◆ **What to work on**
Rescale the entries starting at the line containing "Task: Download the" and ending at the final line, and write all of those lines out again with their requests. Multiply every click coordinate in the answers by 0.45 and round it to a whole number, with halves rounding up.
++++ Provided entries ++++
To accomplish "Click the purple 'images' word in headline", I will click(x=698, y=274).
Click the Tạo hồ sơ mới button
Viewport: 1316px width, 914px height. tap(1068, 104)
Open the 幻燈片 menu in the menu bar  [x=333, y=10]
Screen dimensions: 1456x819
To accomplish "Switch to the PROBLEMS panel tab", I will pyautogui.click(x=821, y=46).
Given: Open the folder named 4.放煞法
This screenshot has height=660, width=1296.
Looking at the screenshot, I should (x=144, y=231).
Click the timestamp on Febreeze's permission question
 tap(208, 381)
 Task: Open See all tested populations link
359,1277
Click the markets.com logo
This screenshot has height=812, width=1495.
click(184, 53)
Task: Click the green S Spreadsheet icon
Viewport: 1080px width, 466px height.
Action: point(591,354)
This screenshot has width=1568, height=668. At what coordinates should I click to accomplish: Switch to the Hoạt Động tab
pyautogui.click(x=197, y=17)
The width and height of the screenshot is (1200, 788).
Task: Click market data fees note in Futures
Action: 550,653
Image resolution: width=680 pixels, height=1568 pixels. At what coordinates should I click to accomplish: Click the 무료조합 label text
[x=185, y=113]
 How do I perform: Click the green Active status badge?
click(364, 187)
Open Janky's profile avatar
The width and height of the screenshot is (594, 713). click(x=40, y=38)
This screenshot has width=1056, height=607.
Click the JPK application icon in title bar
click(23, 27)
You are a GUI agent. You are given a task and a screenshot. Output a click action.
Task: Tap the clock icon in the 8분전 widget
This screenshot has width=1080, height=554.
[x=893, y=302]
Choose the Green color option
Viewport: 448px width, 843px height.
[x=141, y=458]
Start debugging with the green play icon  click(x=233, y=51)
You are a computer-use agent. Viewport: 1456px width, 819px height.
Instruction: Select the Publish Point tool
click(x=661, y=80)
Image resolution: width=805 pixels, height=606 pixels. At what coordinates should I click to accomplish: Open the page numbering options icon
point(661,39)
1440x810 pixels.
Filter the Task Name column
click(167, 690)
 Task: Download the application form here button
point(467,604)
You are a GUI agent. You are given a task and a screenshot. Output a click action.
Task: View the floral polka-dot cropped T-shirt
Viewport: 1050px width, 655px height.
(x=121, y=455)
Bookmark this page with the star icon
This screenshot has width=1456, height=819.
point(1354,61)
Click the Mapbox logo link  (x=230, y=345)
++++
◆ **Solution for this task**
 Task: Download the application form here button
point(210,272)
You are a GUI agent. You are given a task and a screenshot. Output a click action.
Task: View the floral polka-dot cropped T-shirt
Viewport: 1050px width, 655px height.
(x=54, y=205)
Bookmark this page with the star icon
This screenshot has width=1456, height=819.
point(609,27)
Click the Mapbox logo link  (x=104, y=155)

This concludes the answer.